BVerfG zu Kinderehen Warum das Gesetz nachgebessert werden muss
Im Ausland geschlossene Ehen mit unter 16-Jährigen sind in Deutschland unwirksam - ohne Ausnahme. Das ist auch weiter möglich, beschloss nun das Bundesverfassungsgericht. Allerdings müsse der Gesetzgeber die Folgen für die Minderjährigen regeln.
Als 2015 und 2016 Hunderttausende Menschen vor dem Krieg in Syrien nach Deutschland flüchteten, wurden Kinderehen rasch ein Thema. Rund 1500 verheiratete Minderjährige lebten Mitte 2016 in der Bundesrepublik. Die Berliner Politik meinte damals, schnell handeln zu müssen.
Im Sommer 2017 wurde das "Gesetz zur Bekämpfung von Kinderehen" verabschiedet. Die wesentliche Neuregelung: Wenn ein Partner unter 16 Jahre alt ist, sind im Ausland geschlossene Ehen automatisch unwirksam.
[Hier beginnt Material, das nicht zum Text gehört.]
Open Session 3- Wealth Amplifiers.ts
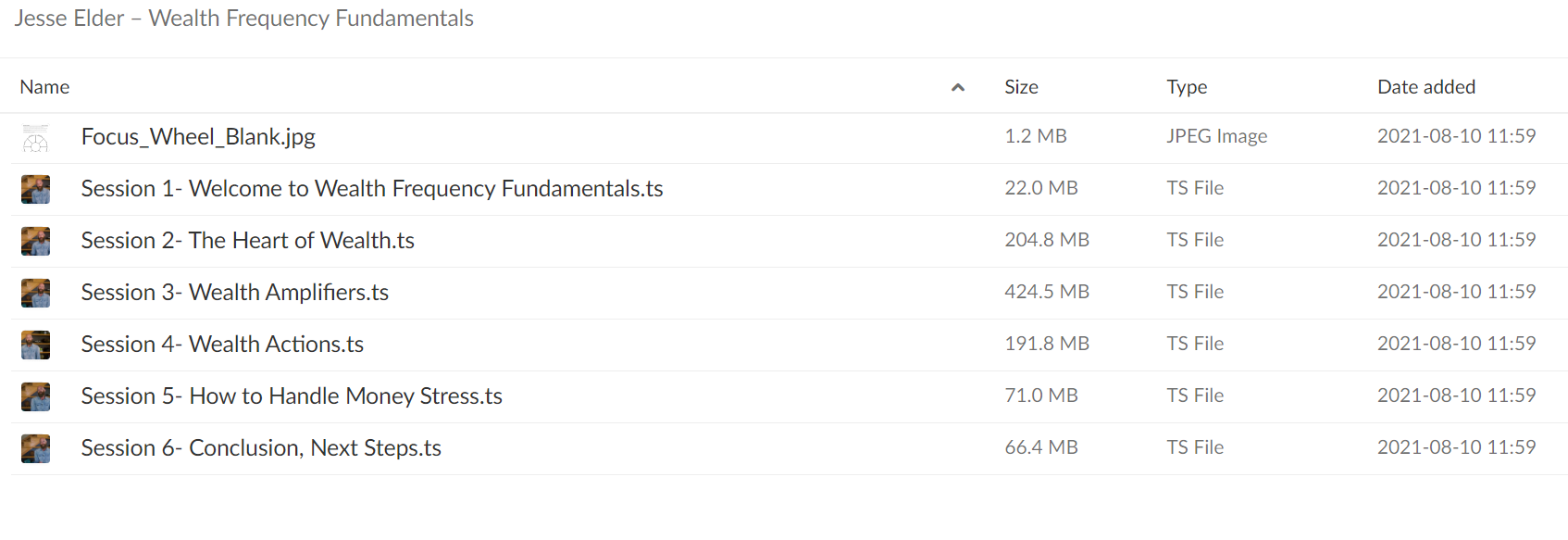The image size is (1568, 540). 235,293
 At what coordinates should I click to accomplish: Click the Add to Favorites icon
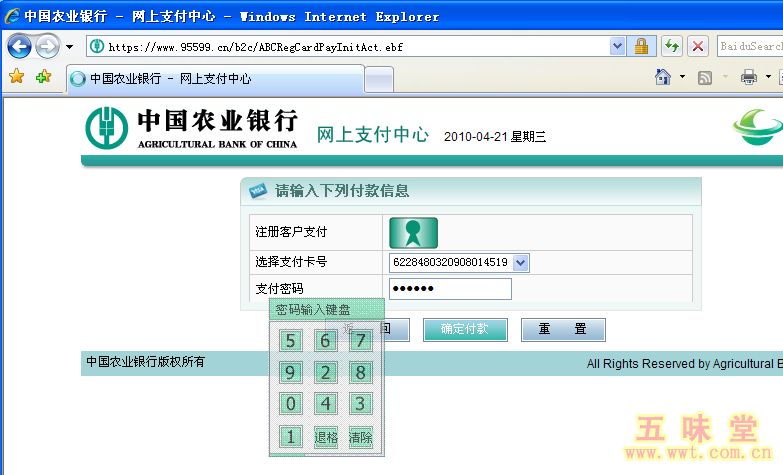click(43, 77)
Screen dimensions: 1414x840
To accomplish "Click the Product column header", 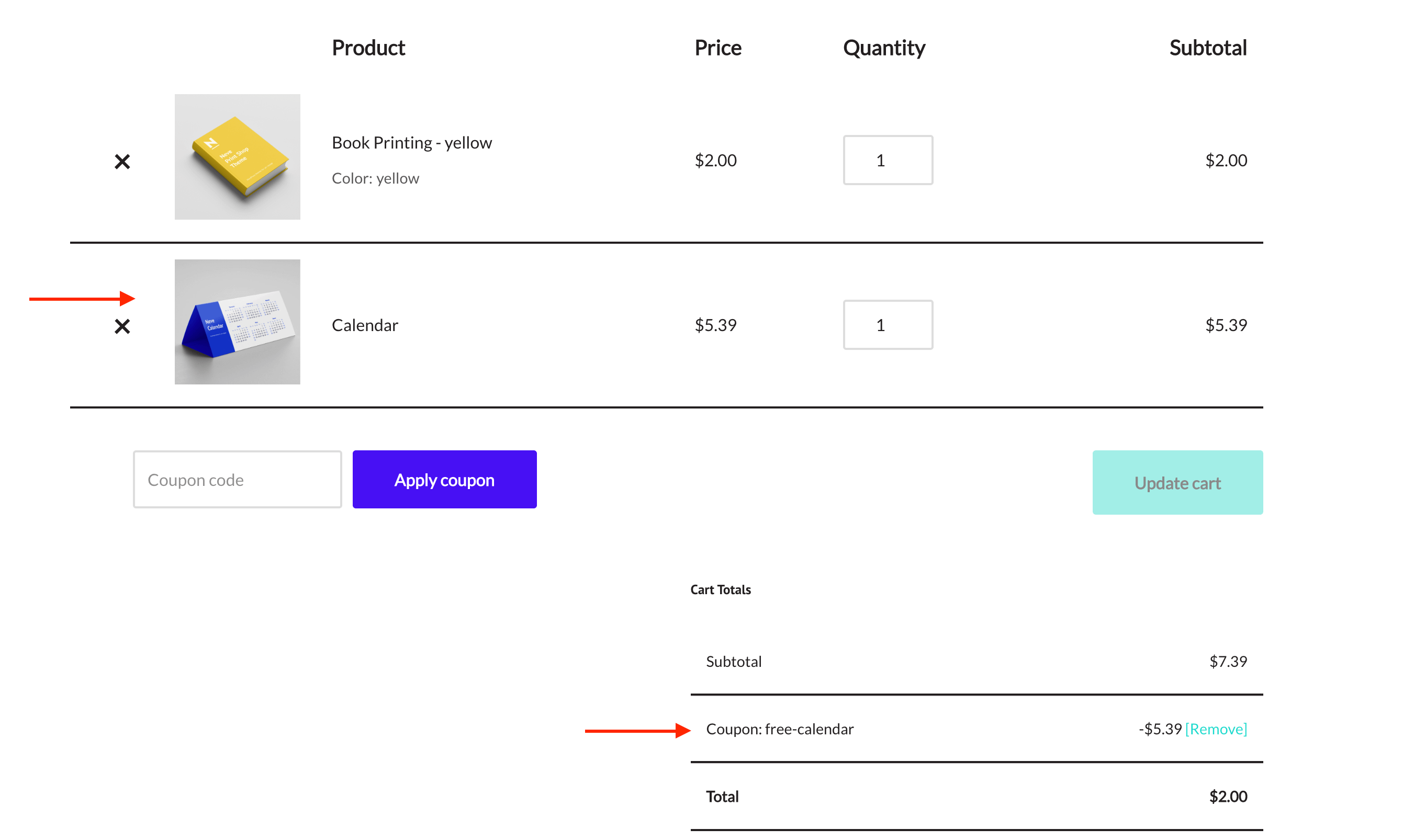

Bei 16- bis 18-Jährigen kann die Ehe durch ein Gericht aufgehoben werden.
Syrer klagte gegen die pauschale Regelung
Schon damals gab es Kritik von Fachleuten an der pauschalen Regelung für unter 16-Jährige. Nicht weil sie die Kinderehe schützen wollten, sondern weil ihnen die Einzelfallprüfung durch Gerichte wichtig ist. Denn in Einzelfällen kann das Eherecht minderjährige Ehepartner auch schützen. Ist die Ehe hingegen automatisch unwirksam, entfallen alle familienrechtlichen Ansprüche.
Die Neuregelung landete vor Gericht wegen der Klage eines Mannes aus Syrien. 2015 hatte er in Syrien seine Ehefrau geheiratet. Er war damals 21, sie 14 Jahre alt. Zusammen flohen sie vor dem Krieg über die Balkanroute nach Deutschland. Das Paar wurde getrennt. Die Frau kam in eine Jugendhilfeeinrichtung und unter die Obhut des Jugendamtes.
BGH: Gesetzgeber hat Folgen zu wenig berücksichtigt
Der Mann klagte dagegen bis zum Bundesgerichtshof. Der hielt das pauschale Verbot von im Ausland geschlossenen Kinderehen für verfassungswidrig und schaltete das Verfassungsgericht ein. Der BGH meinte, der Gesetzgeber habe sich keine Gedanken über die Folgen gemacht, wenn eine Kinderehe automatisch nichtig sei.
Das Grundgesetz sehe für Ehe und Familie einen besonderen Schutz vor. Insbesondere seien Ehepartner füreinander verantwortlich. Sei die Ehe einfach nichtig, könne das für minderjährige Ehepartner auch negative Folgen haben. So verlieren sie beispielsweise Ansprüche auf Unterhalt.
BVerfG: Einzelfallprüfung nicht zwingend nötig
Das Bundesverfassungsgericht ist dem nun gefolgt und hat das Gesetz zur Bekämpfung von Kinderehen für verfassungswidrig erklärt. Die Richterinnen und Richter stellten dabei aber ausdrücklich klar, dass ein Verbot von Kinderehen möglich ist, vor allem um minderjährige Mädchen zu schützen. Der Gesetzgeber darf dafür auch die Ehe für unter 16-Jährige pauschal für unwirksam erklären. Und es ist auch nicht unbedingt eine Einzelfallprüfung nötig.
Das Verbotsgesetz von 2017 habe jedoch die Folgen einer unwirksamen Kinderehe nicht geregelt. Sei die Ehe unwirksam, müsse dennoch der soziale Schutz der minderjährigen Partnerin gewährleistet sein.
Scheidungsrecht gilt auch für Minderjährige
Wie wichtig den Richterinnen und Richtern beides ist - das Kindereheverbot und der soziale Schutz -, zeigt sich auch daran, dass sie selbst eine Übergangsregelung geschaffen haben. Die Politik müsse bis Juni 2024 die Kinderehe verfassungsgemäß neu regeln, entschied das Gericht. Bis dahin bleibt das pauschale Kindereheverbot bestehen. Kinderehen mit unter 16-jährigen Partnerinnen oder Partnern sind unwirksam.
Damit die Minderjährigen trotzdem sozial abgesichert sind, gilt für sie ab sofort das Scheidungsrecht. Das bedeutet, dass minderjährige Partnerinnen einer unwirksamen Kinderehe Anspruch auf Unterhaltszahlungen haben können.